How long should your keep your receipts submitted to the ATO at the end of the financial year?

five years
You need to keep records for five years (in most cases) from the date you lodge your tax return. Records may include income statements, payment summaries and receipts. You will receive documents that are important for doing your tax during the income year.

How far back do I need to keep business receipts?

three years
Always keep receipts, bank statements, invoices, payroll records, and any other documentary evidence that supports an item of income, deduction, or credit shown on your tax return. Most supporting documents need to be kept for at least three years.

What kind of records should I keep for gross receipts?

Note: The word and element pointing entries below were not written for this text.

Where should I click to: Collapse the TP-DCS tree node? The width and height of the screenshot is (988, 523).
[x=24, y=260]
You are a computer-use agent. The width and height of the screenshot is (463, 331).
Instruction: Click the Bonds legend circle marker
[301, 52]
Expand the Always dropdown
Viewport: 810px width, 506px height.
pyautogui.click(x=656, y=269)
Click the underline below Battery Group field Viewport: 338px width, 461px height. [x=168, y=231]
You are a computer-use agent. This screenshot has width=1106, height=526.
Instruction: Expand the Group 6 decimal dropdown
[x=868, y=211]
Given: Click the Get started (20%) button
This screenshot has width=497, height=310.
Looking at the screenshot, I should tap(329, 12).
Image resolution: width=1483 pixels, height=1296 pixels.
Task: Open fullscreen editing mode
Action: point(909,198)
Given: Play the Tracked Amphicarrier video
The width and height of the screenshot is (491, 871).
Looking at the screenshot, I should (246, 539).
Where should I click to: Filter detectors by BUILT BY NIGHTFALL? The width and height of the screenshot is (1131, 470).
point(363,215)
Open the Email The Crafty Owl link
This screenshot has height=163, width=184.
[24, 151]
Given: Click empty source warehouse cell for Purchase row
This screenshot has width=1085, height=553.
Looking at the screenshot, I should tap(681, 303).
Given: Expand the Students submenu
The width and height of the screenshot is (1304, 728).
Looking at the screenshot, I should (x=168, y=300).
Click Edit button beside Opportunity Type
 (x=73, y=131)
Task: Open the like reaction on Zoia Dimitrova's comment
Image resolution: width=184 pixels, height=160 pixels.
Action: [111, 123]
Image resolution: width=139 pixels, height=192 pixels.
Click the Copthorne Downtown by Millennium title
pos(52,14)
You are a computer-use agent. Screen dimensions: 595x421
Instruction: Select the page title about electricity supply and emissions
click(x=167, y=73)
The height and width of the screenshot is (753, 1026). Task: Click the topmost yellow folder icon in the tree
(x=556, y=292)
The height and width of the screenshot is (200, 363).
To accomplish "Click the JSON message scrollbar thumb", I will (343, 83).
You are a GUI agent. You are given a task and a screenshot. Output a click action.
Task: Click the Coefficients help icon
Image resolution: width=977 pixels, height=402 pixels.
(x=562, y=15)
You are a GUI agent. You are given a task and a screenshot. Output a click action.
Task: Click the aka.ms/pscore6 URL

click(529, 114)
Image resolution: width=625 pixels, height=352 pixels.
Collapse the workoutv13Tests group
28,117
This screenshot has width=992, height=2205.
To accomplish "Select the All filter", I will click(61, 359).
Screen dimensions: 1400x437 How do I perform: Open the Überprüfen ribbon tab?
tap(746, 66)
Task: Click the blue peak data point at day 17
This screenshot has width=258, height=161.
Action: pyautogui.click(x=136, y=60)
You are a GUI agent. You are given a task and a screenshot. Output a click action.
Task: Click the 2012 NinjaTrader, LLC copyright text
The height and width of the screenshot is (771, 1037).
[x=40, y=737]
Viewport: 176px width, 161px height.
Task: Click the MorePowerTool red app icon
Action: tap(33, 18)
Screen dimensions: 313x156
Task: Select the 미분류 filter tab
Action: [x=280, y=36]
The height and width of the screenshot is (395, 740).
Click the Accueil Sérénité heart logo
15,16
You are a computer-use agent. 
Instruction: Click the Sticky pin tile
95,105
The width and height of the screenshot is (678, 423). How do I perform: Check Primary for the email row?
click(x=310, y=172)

Documents for gross receipts include the following: Purchases are the items you buy and resell to customers. If you are a manufacturer or producer, this includes the cost of all raw materials or parts purchased for manufacture into finished products.

How long do you need to keep ATM receipts?

ATM receipts and deposit slips after they’ve been reconciled with your bank statement Monthly and quarterly bank statements if year-end statements are received Keep for Three Years Material that supports tax returns should be saved for three years.

Can a scanned receipt be uploaded to a cloud accounting system?

If you’re using a cloud accounting system, most will allow you to attach scanned receipts to your transaction. This makes it easier for checking as everything is in one place. Many cloud systems have a dedicated email address you can use to forward and upload invoices that you receive via email.

How long to keep financial Docs?

While Leeds says there are financial documents you should keep for life, most can be held three years or less. Here are some quick guidelines on how long to hold the most common small business financial documents: Unless it shows proof of a deductible expense, many documents and receipts can be shredded monthly or annually, says Leeds.